Entrepreneurs actively work to avoid this complacency. They cultivate curiosity and push for new ideas and improvements, even when there’s no driving need. As Idris Mootee, CEO of Idea Couture put it,
“The biggest challenge is advising successful companies to think about change. When a company is expanding, when a manager starts saying “our firm is doing great”, or when a business is featured on the cover of a national magazine – that’s when its time to start thinking. When companies are under the gun and things are falling apart it is not hard to find compelling reasons to change. Companies need to learn that their successes should not distract them from innovation.

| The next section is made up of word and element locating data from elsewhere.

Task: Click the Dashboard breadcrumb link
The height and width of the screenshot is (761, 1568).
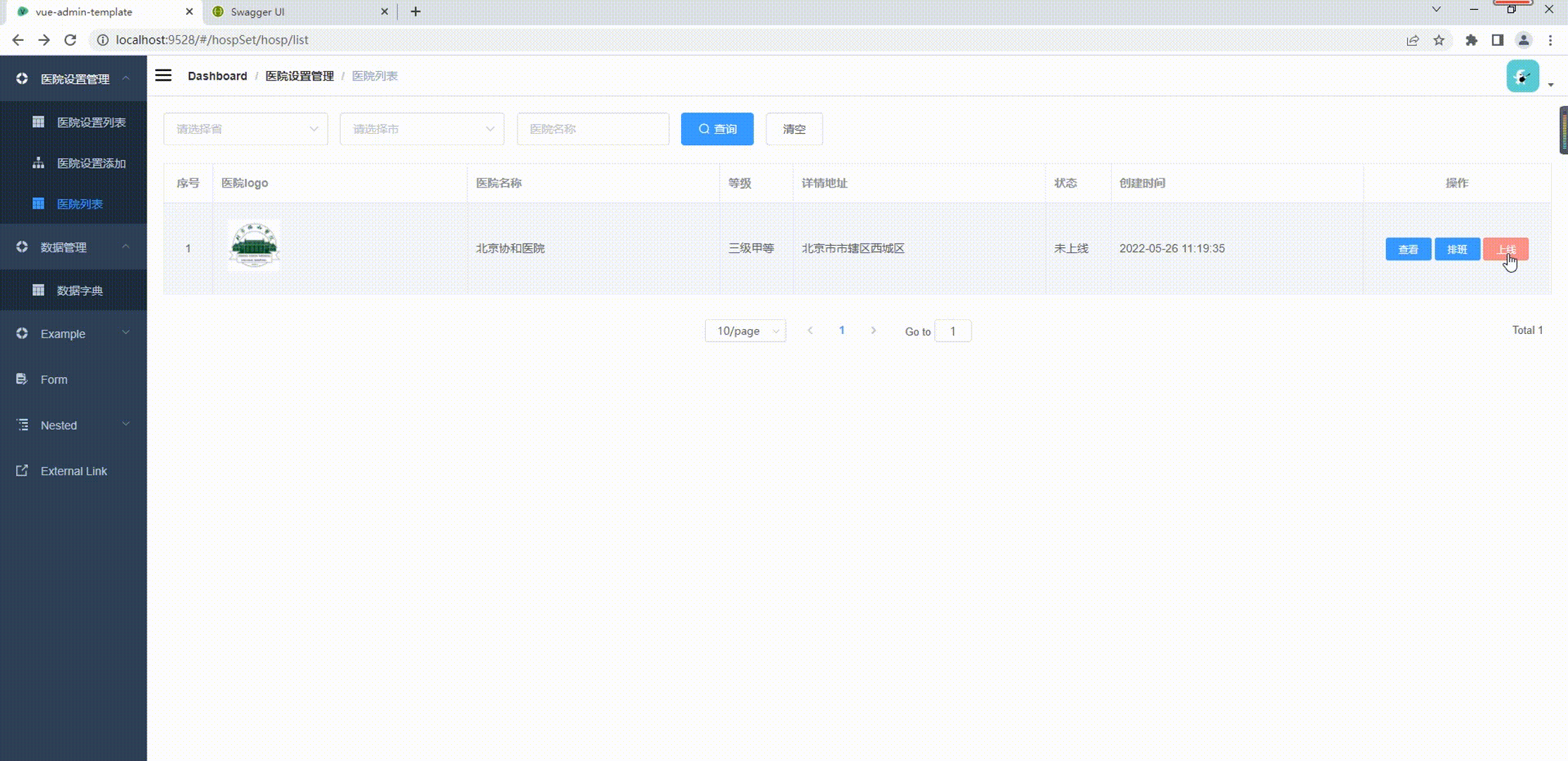Action: [x=217, y=75]
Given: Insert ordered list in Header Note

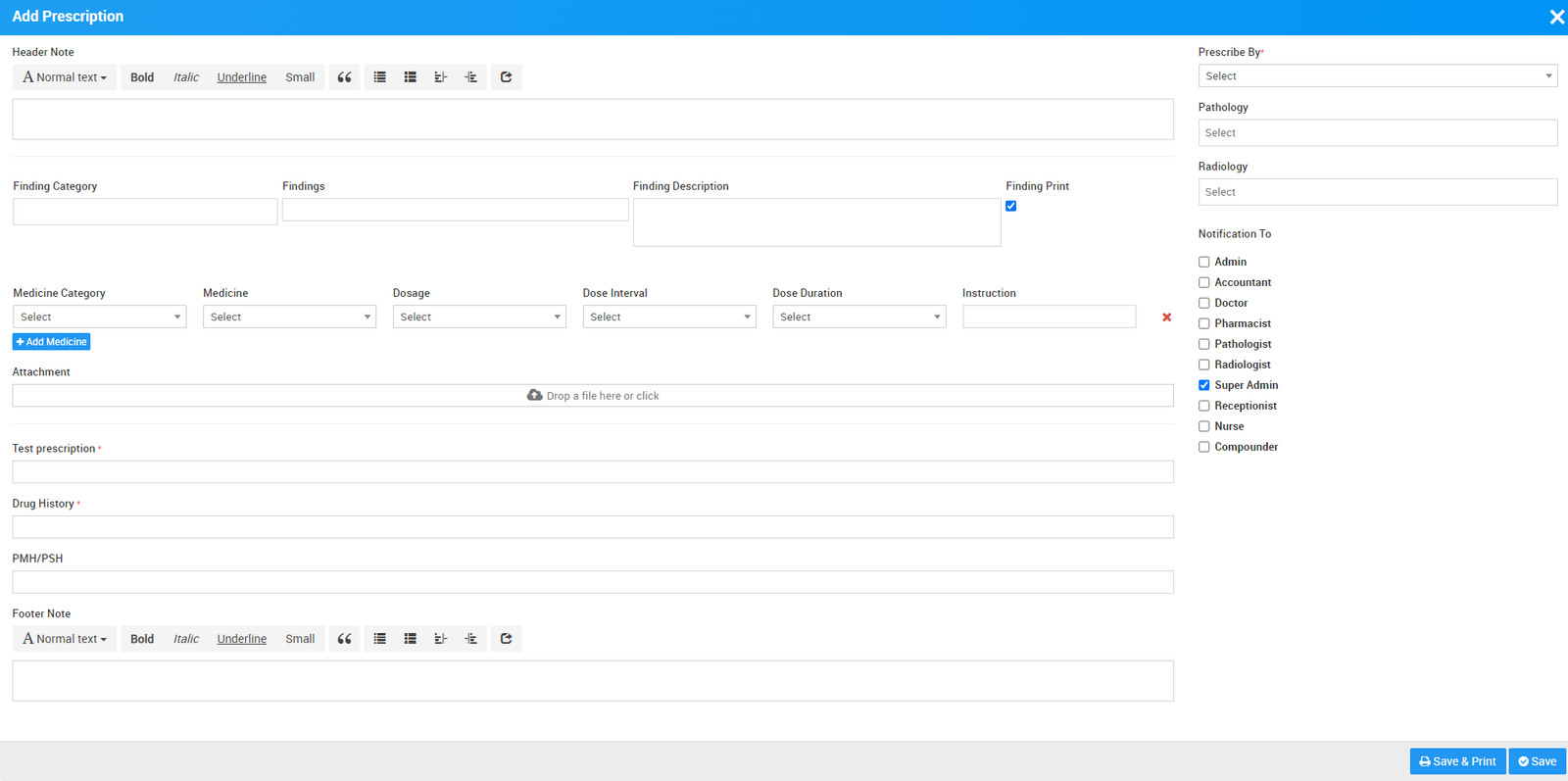Looking at the screenshot, I should point(411,77).
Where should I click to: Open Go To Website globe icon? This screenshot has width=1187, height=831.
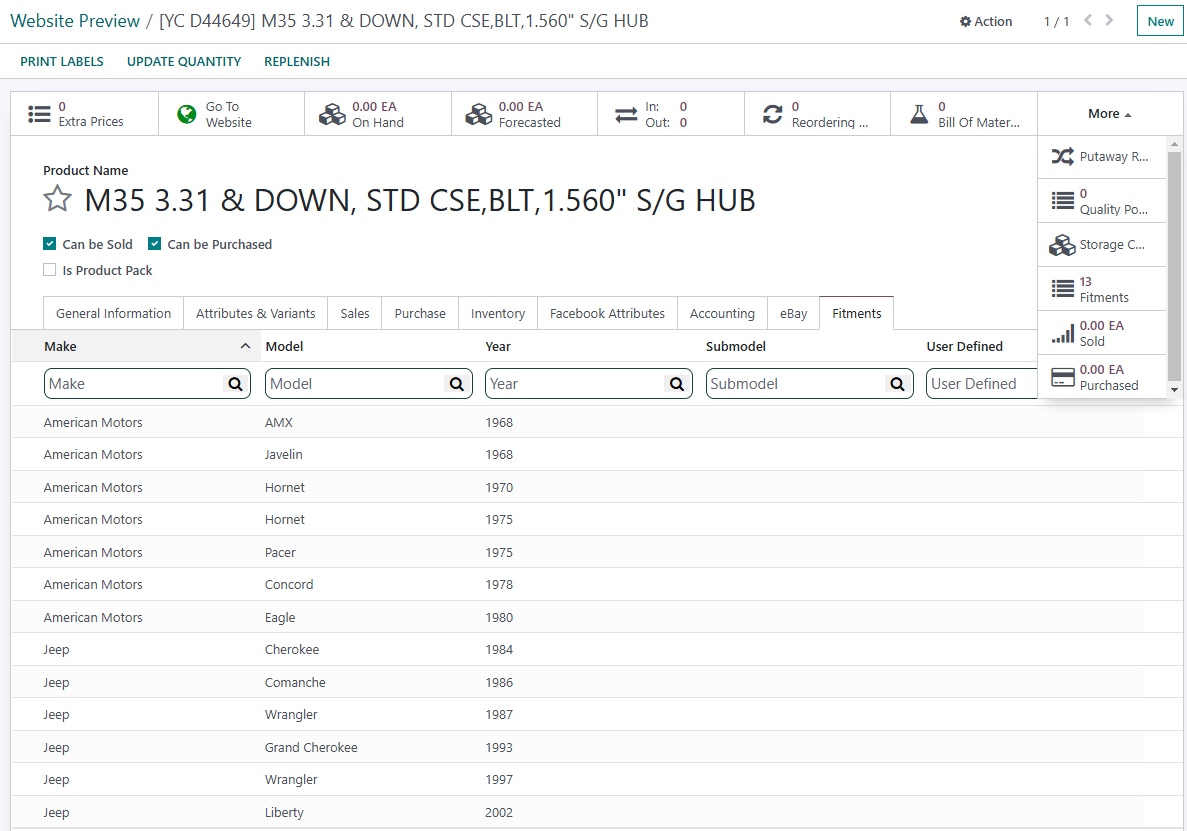tap(187, 115)
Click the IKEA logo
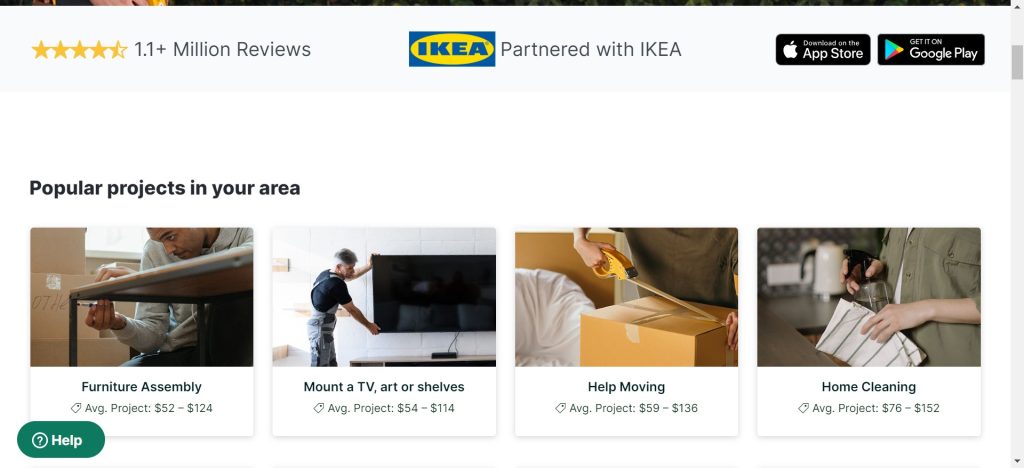Image resolution: width=1024 pixels, height=468 pixels. point(452,49)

The best time to innovate is all the time.”
Employers Focus on the Imminent. Entrepreneurs Focus on Impact.
“Companies must strive for 10x better because merely incremental improvements often end up meaning no improvement at all for the end user.” – Peter Thiel, Zero to One
My friend had a manager who read all of his emails. Not just his, but everyone in their section. She’d routinely spend several hours every day going through their emails looking for who knows what.
An extreme example perhaps, but how many managers spend their days needlessly monitoring peoples’ work?
There are few fates worse for a leader than going through a career and realizing that instead of leading people to achieve great things, you merely joined them in a trip they would have taken anyways.
And yet this is often the result of people who fill their days checking minor boxes and chaperoning employees through their daily tasks.
Ultimately, these tasks are easy. It doesn’t take a lot of skill to watch someone else do the hard work, requesting updates and offering minor suggestions as they go. Or attend meetings all day and throw out a bunch of opinions without the need to execute any of them.
And therein lies the appeal to many employers. Easy. Safe. Comfortable.
The alternative is to lead into a new direction. One that risks failure. And brings vulnerability. And ultimately is a much more difficult path.
Yet entrepreneurs know that thinking small is a self-fulfilling prophecy. They’d prefer to risk failure and embrace vulnerability than commit to a career of irrelevance.
And so they create bold visions. And think differently. And inspire others to do the same. In the wise words of Debbie Millman,
“If you imagine less, less will be what you undoubtedly deserve. Do what you love, and don’t stop until you get what you love. Work as hard as you can, imagine immensities, don’t compromise, and don’t waste time. Start now. Not 20 years from now, not two weeks from now. Now.”